As with other estimates of AKI prevalence, there has been significant variability in the rates of AKI in paediatric ICU populations. One of the most recent and comprehensive studies published in the New England Journal of Medicine found that 26.9% of patients admitted to 32 different paediatric ICUs had AKI. 3 11.6% of these patients had severe AKI, which was associated with a 77% increase in the risk of death, underlying the need for effective detection and intervention in this setting. However, the rate of AKI in children associated with hospital stays is small given the lower underlying rate of paediatric ICU admissions. Only an estimated 5% of ICU beds in the US are dedicated to paediatrics, or around 4,000 in total.4 We estimate approximately 240,000 admissions per year, based on reported occupancy of 59 patients per bed per year.5

Because of these factors, we believe that revenue from the paediatric market will be small compared to the much larger adult markets. Albeit, this is balanced with the low investment needed to date for this application. There are additional factors apart from revenue from paediatrics that we consider valuable. Clearance in paediatrics would allow a unified treatment algorithm where all ICU admissions are treated similarly. We believe this has the potential to aid adoption. Moreover, there is significant value in the goodwill in treating this population. Finally, there is the potential for clearance in paediatrics to translate into a future targeting of neonates. Neonates are hospitalised at significantly higher rates, accounting for 73% of all hospital admissions in patients under 18,6 and approximately 20,000 ICU beds.4 There is increasing awareness of AKI in this population and the associated risks: rates of AKI in very low birth weight infants have been measured as high as 40%.7

We have increased our valuation to DKK966m or DKK5.83 per share, from DKK952.8m or DKK5.75 per share. We have increased the probability of success for the paediatric NGAL program to 60% (from 45%) on the basis of the recent submission with breakthrough therapy designation. We believe that the designation signals a willingness on the part of the FDA to consider clearance based on retrospective data, and that both this willingness and the lower clinical barriers are encouraging for the successful clearance of the product. Other adjustments to our model include rolling forward our NPVs, which is offset by lower cash (DKK32.2m vs DKK46.7m) and an increase to our unallocated costs associated with increased administrative costs going forward (more below). We expect to update our valuation following the clearance decision from the FDA for the paediatric test, expected by the end of July.
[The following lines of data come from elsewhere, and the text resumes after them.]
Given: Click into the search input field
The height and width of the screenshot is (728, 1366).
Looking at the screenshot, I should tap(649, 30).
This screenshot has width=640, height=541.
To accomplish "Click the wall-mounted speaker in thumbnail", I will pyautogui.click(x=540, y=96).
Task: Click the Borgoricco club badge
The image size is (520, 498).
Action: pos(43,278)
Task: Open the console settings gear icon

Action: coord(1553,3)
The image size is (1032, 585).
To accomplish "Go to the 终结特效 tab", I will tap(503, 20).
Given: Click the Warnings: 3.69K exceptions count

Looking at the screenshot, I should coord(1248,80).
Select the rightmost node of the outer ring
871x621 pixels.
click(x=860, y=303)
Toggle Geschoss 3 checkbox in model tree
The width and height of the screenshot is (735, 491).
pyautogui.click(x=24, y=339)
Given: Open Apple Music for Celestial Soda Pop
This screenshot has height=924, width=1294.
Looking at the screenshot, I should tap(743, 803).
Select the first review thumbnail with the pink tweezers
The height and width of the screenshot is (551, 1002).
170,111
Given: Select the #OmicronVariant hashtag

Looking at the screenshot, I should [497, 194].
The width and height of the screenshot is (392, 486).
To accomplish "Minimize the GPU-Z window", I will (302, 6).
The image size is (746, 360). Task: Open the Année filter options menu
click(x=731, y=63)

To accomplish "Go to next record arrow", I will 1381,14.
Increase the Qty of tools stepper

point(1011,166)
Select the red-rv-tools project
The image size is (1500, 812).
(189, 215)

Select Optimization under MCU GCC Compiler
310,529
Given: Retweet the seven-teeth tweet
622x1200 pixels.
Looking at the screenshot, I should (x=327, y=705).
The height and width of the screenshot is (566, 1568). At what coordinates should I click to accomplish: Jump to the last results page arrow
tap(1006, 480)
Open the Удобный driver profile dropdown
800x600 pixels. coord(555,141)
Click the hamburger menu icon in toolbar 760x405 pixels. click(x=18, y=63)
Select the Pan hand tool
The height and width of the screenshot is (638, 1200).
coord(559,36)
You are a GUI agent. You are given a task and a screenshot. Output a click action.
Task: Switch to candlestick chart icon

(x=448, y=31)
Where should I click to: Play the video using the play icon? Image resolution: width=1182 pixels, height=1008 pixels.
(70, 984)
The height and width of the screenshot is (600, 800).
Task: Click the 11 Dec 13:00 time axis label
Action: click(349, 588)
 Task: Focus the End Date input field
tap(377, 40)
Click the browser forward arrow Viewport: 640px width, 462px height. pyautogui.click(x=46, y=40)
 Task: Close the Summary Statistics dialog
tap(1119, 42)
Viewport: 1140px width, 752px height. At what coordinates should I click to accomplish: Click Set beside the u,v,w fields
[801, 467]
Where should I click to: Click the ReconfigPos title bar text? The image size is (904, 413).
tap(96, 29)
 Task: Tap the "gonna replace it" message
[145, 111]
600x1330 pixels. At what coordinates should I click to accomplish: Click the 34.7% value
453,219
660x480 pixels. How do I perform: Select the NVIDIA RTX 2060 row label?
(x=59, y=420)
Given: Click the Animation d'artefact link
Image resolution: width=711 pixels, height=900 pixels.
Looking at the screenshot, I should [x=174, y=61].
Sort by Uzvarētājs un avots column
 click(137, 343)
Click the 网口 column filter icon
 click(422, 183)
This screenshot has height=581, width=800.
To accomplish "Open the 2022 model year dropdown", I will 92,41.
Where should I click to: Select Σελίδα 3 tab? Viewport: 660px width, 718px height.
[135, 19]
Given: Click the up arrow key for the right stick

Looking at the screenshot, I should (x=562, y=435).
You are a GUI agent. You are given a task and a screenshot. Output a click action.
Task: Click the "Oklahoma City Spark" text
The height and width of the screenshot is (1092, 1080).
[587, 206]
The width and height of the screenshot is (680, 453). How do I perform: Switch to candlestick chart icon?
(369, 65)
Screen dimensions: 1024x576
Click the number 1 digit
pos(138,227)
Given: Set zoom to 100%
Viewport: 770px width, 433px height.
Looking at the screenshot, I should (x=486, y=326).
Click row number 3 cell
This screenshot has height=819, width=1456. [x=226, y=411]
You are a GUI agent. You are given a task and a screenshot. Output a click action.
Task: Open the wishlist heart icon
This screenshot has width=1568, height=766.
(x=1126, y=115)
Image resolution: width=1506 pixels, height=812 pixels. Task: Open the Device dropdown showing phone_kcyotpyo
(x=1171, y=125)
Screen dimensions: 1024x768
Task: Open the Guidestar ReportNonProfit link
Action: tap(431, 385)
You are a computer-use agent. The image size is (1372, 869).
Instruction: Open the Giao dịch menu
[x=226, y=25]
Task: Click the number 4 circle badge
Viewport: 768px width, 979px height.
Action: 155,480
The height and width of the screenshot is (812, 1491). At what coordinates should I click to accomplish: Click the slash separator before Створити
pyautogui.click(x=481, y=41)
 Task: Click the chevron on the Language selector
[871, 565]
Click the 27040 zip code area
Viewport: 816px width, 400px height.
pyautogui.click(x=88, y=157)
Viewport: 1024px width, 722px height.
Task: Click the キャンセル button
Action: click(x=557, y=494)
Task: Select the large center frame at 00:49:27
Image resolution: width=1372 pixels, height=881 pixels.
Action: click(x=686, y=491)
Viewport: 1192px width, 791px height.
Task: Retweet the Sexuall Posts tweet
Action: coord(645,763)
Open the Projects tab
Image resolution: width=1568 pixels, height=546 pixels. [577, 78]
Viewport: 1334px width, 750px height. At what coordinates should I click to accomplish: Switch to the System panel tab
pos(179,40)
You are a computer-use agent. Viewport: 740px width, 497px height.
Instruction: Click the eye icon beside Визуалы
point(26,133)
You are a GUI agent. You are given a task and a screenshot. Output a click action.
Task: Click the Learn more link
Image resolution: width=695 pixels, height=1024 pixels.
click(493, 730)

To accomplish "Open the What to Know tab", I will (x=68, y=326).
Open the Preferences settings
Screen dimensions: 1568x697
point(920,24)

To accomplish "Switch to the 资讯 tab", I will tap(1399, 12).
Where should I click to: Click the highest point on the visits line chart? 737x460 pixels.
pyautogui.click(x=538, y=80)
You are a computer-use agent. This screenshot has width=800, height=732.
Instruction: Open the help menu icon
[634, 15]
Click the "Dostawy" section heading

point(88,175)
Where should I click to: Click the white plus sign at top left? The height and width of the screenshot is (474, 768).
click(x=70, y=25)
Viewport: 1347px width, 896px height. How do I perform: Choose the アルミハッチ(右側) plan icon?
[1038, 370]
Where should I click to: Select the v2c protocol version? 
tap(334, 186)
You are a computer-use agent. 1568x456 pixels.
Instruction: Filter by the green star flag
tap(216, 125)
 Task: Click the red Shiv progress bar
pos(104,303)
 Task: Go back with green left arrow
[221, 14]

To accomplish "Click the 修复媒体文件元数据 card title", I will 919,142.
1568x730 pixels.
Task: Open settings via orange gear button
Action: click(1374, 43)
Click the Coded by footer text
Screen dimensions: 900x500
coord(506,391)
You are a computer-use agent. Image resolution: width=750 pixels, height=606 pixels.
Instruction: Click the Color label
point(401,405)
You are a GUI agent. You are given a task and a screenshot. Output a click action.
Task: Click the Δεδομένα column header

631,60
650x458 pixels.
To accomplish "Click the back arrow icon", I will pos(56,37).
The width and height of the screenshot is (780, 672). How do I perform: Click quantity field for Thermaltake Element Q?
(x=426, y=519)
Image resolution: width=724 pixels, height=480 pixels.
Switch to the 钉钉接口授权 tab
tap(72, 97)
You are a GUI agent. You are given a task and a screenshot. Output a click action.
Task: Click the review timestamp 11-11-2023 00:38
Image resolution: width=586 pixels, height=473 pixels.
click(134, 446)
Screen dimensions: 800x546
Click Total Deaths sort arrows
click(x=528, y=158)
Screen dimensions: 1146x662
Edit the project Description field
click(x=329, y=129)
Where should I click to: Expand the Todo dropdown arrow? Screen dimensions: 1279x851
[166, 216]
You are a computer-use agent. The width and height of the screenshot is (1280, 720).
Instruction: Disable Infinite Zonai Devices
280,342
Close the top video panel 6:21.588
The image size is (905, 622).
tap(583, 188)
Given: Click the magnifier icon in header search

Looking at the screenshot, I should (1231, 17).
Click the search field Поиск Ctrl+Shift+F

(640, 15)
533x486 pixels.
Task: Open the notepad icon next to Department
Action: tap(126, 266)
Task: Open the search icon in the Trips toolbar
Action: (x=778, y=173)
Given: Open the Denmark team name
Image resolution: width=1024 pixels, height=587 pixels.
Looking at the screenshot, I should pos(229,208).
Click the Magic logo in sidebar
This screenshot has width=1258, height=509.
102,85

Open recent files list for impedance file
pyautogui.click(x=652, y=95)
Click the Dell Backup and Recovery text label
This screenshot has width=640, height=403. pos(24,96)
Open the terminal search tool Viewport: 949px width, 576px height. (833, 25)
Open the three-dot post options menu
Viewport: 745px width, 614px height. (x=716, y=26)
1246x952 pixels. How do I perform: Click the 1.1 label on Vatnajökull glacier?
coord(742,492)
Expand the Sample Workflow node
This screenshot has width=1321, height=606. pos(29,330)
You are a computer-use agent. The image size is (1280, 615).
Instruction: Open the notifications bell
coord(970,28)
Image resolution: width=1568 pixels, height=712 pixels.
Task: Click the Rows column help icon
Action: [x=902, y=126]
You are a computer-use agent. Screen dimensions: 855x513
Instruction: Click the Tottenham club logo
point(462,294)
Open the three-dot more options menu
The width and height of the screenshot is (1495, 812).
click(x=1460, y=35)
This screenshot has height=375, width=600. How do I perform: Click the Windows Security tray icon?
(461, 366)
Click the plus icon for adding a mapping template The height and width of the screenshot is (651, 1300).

The company reported revenue of DKK5.5m and an operating loss of DKK17.1m for Q119. Revenue was down sequentially (from DKK8.9m in Q418), albeit roughly in line with previous first quarters (DKK5.7m in Q117, DKK4.6m in Q118). The company continues to expand its operations, including the hiring of a president of its US organisation. We have increased our administrative costs for 2019 and onward slightly (DKK23.0m from DKK21.0m) to account for building out the US apparatus. This has slightly increased our expected financing requirement to DKK40m from DKK35m, which we record as illustrative debt in 2020. The company ended the quarter with net cash of DKK32.2m. The company maintained guidance of approximately DKK 40m in revenue and an operating loss of approximately DKK 45m for the full year.